Now need to try to work this out.  Perhaps SPI is the way to go over all.  I can send my byte of information and then the next byte can be some sort of XOR value to check validity.  I don't see that step needed with a shift register since I can read the pins in order and cant miss a bit.

Okay, now you set forth the problem, the solution is more obvious. If you have a case where the data may change, setup an interrupt from the sender to the receiver. Interrupts allow less processing and are more efficient. The interrupt is like a shoulder tap to receive new data. A SPI is a master (could be sender) and slave(could be receiver). The only rule is master shall control clock and initiate talk.Data can be returned from slave only when master send something even dummy data.

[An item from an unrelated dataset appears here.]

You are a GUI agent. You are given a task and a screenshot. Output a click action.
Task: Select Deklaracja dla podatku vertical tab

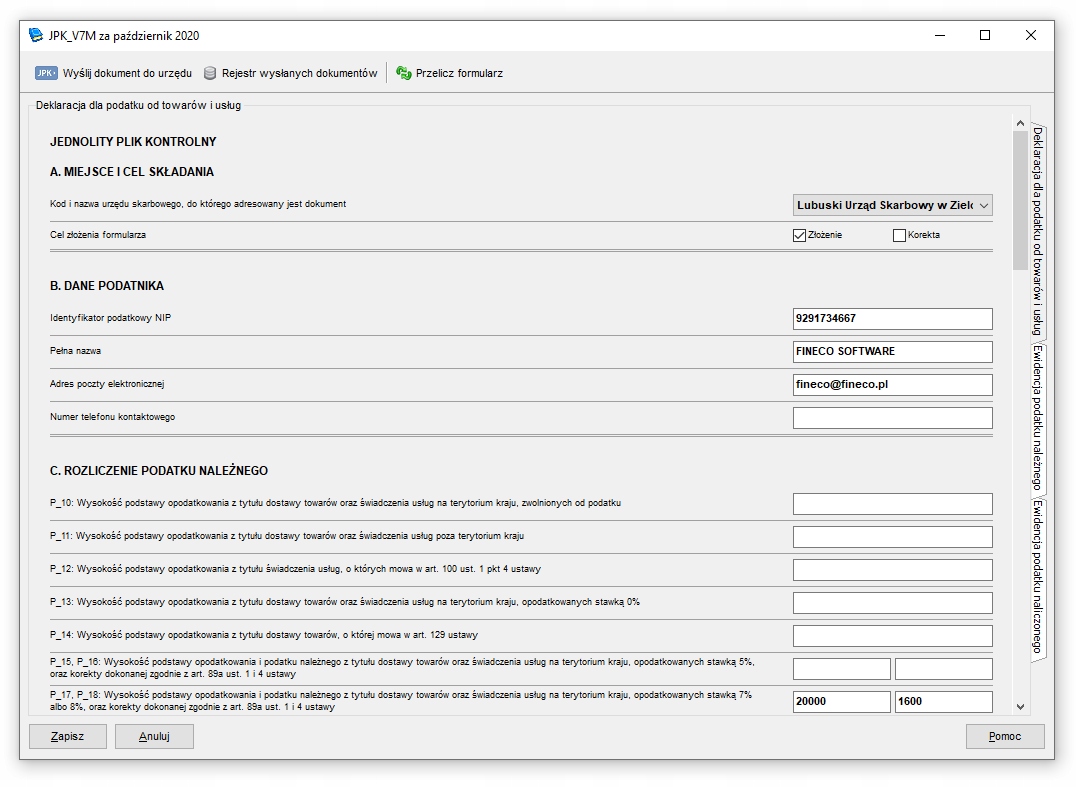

I hope that helps and not muddies the water for you.

Clem

So, on the receiving side, the SPI/I2C works the same basic way as the Serial

Has a message arrived ?, if so read it and put in a variable, update whatever your going to based on this value

now do other stuff but check the receivers on each loop to check for any updates, if you get a new byte, compare to the current, if there different then do whatever you do with the data, if it is the same, just ignore it

Job done

Thanks, I have to use I2C from the Pi to the arduino as I want the Pi to be master but the Arduino I2c library  doesn't support being a slave.

The reason I was trying to avoid this is I have to use SPI to communicate with a sensor as well so I will be using Ic2 and SPI at the same time in the Pi.

I'm going to figure this out tomorrow and if it wont work I'll have to used the shift registers.

Thanks for your information!

Joey

The guys at Wyolum created an arduino slave that interfaced with a GPS. (called I2GPS)

The idea was it sat as a I2C device (addr 88) and you polled it for an update.

You might be able to see what they did and replicate it to allow the Arduino to be a I2C slave.

Mark

I'm not sure how I messed my post up.  Ardunio is fine as a slave for I2C.  It doesn't support being a  slave for SPI.

I got it all working now for the most part.  Thanks!

I'm not sure how I messed my post up.  Ardunio is fine as a slave for I2C.  It doesn't support being a  slave for SPI.

I got it all working now for the most part.  Thanks!